An exact copy of the lines of the listing below between the "Screen dimensions: 297x164" line and the "Open Logging Social Posts using IFTTT" line, both included, is the whole answer; please omit the pictures.
(Records to use Opens)
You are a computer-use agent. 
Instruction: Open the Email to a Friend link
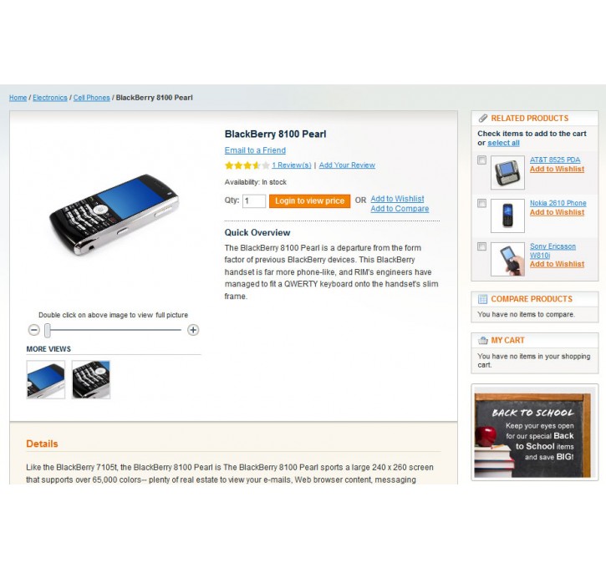coord(255,150)
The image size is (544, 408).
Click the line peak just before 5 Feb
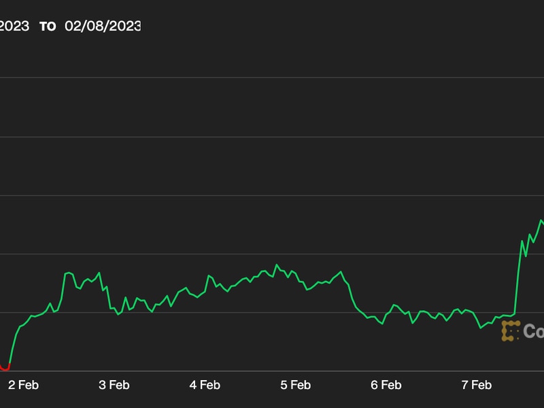(x=277, y=265)
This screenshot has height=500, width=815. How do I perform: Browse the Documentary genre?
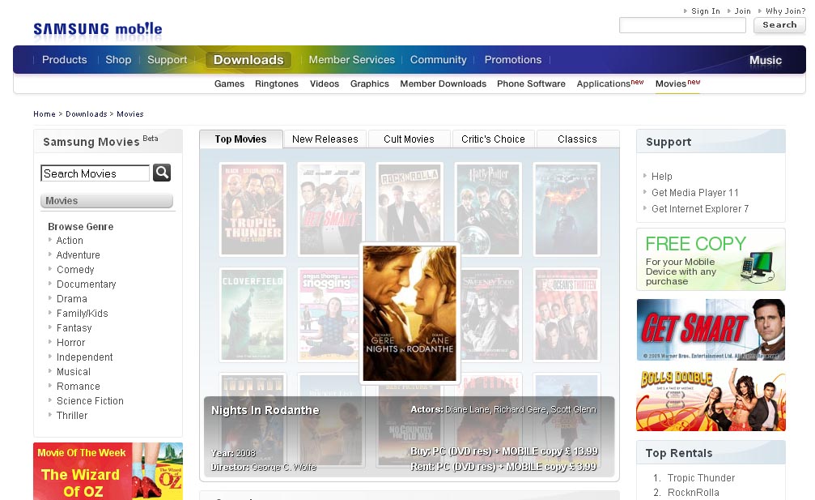86,284
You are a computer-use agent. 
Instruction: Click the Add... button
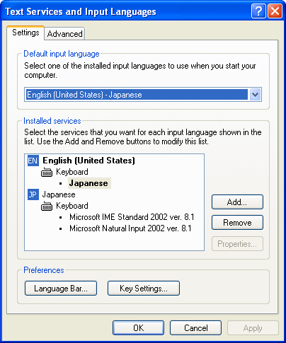pyautogui.click(x=237, y=202)
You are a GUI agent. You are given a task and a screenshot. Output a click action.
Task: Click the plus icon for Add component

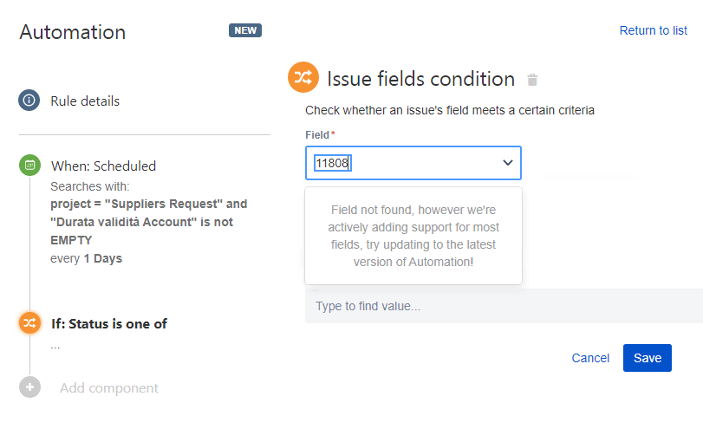point(29,387)
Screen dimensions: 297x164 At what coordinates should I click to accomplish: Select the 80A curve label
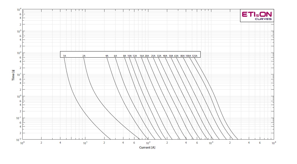[182, 56]
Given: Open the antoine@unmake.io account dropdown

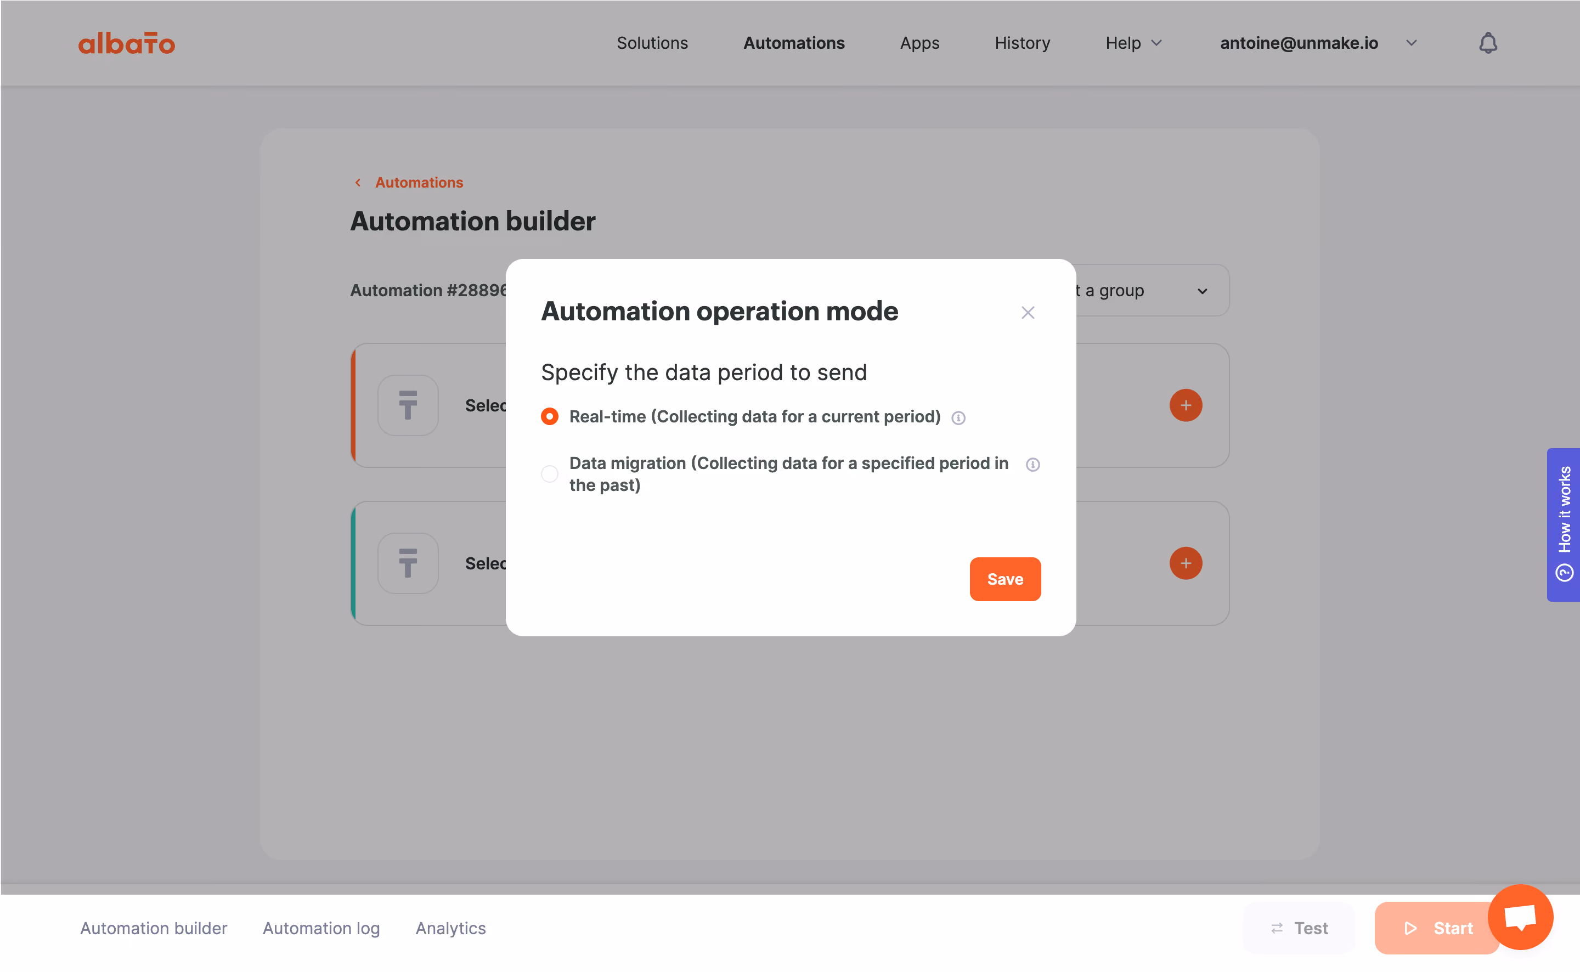Looking at the screenshot, I should [1318, 43].
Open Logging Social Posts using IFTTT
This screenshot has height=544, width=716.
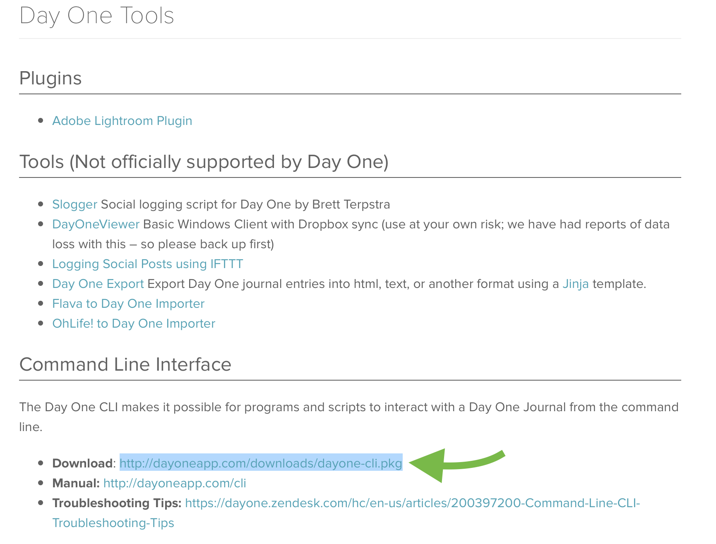tap(147, 264)
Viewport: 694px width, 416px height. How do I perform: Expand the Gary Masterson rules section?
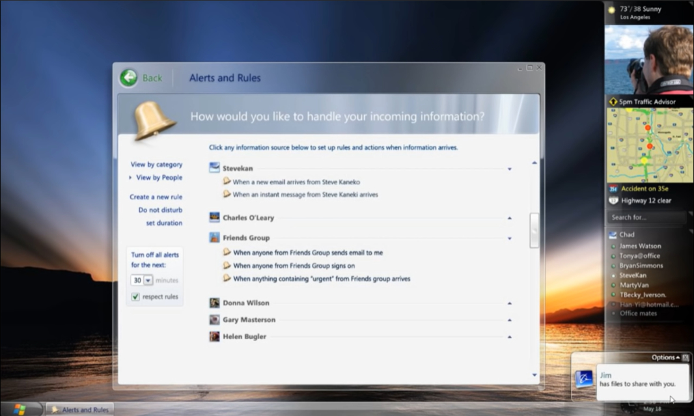pos(509,320)
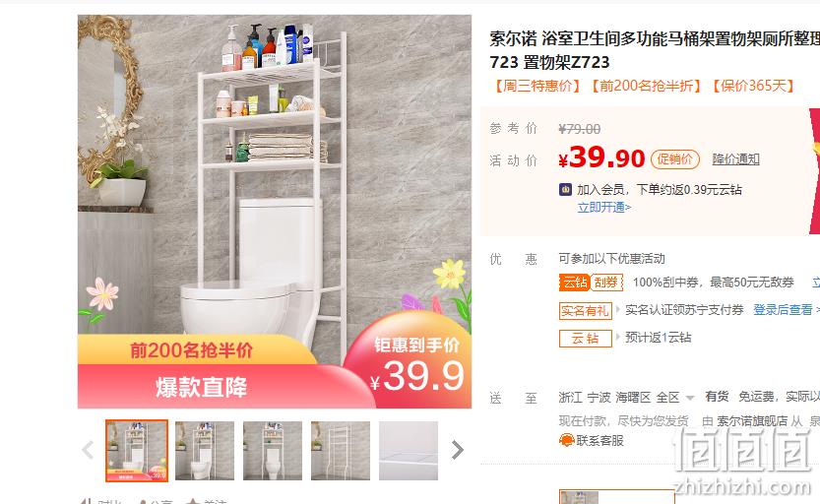Screen dimensions: 820x504
Task: Click the member crown icon
Action: [x=565, y=189]
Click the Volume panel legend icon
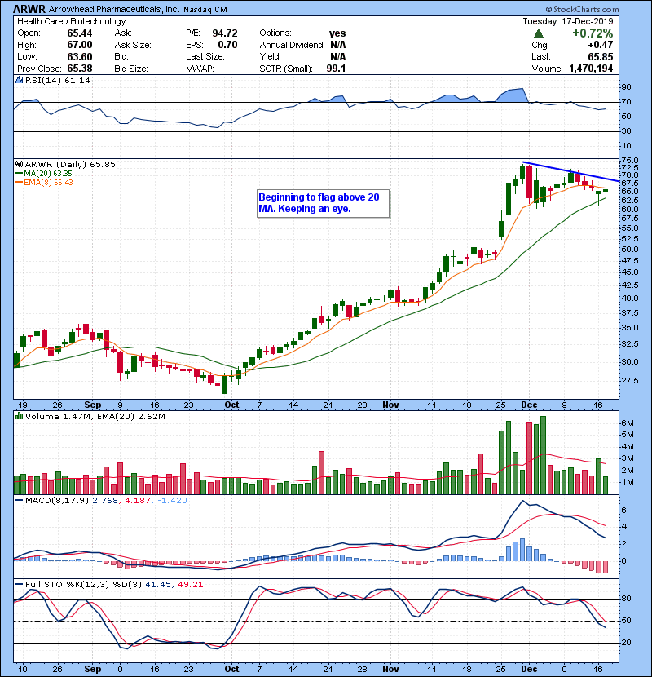Screen dimensions: 652x677 [18, 417]

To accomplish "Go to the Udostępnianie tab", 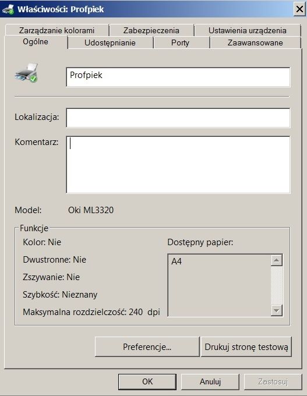I will (x=110, y=43).
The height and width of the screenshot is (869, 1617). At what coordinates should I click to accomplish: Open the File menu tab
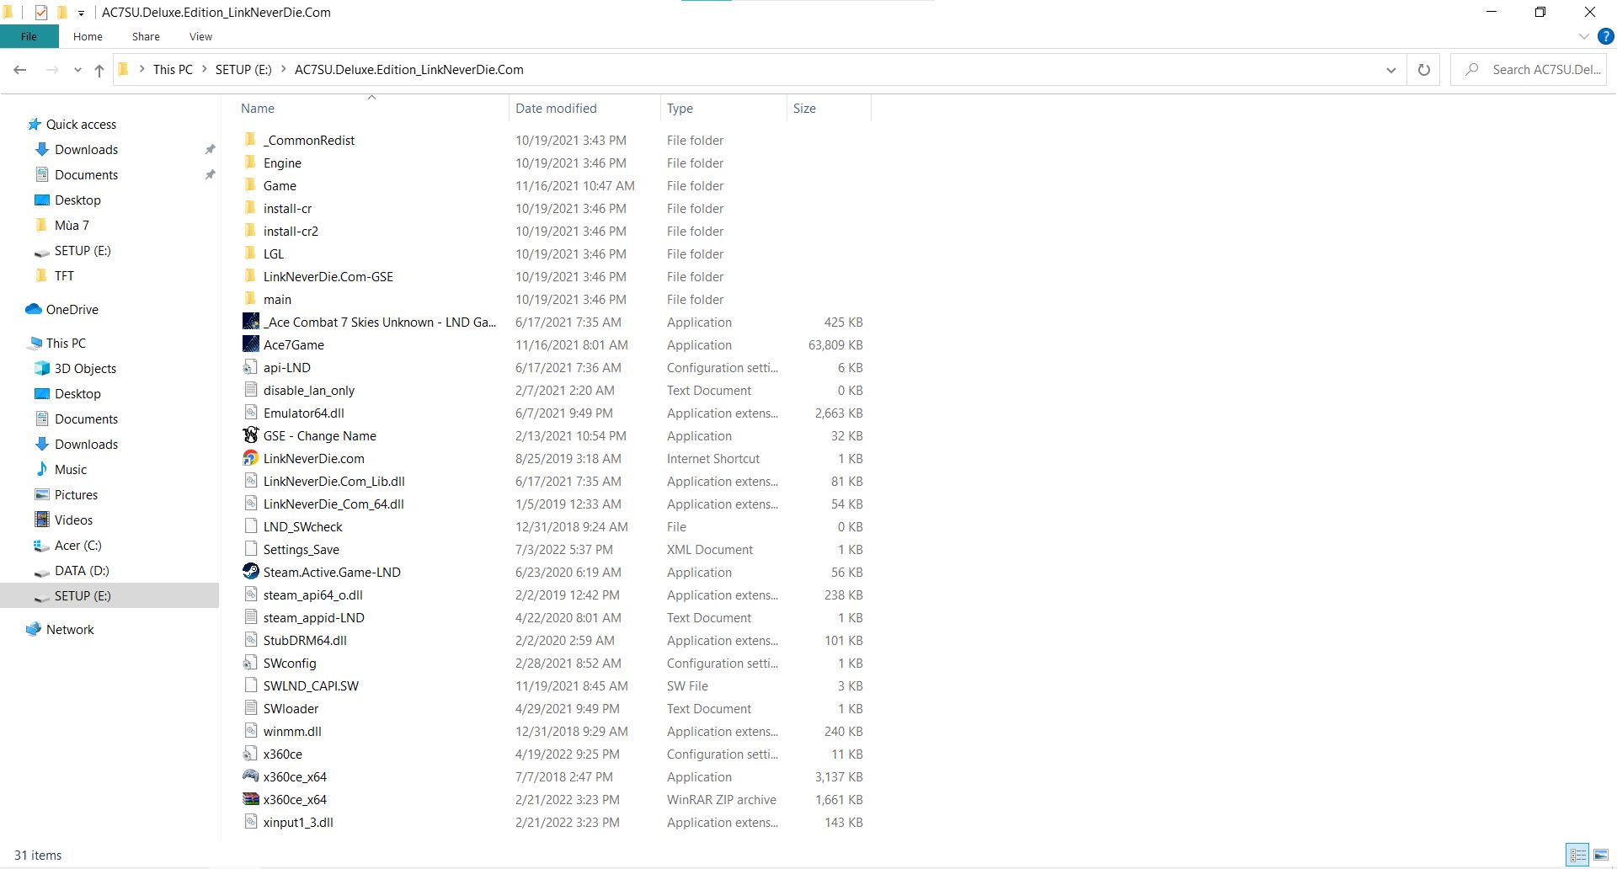(x=29, y=36)
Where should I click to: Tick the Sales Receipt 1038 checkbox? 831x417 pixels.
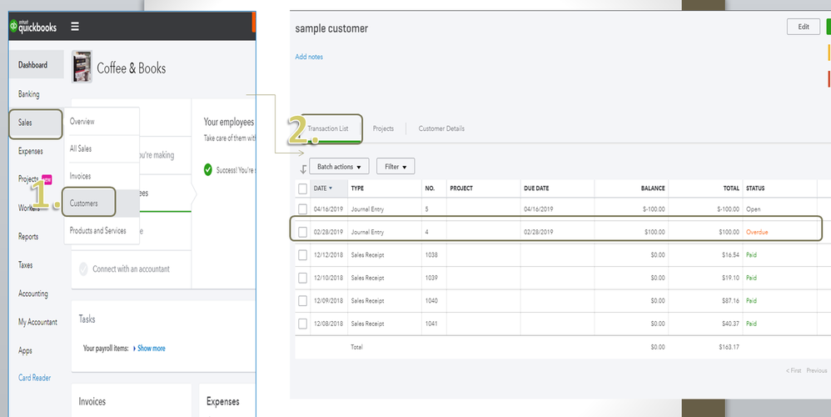[302, 254]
(Records to use Closes)
**Answer box**
Screen dimensions: 297x164 At what coordinates should I click to accomplish: Select the 80A curve label
[182, 56]
Given: Open the antoine@unmake.io account dropdown

Looking at the screenshot, I should [1318, 43].
Open Logging Social Posts using IFTTT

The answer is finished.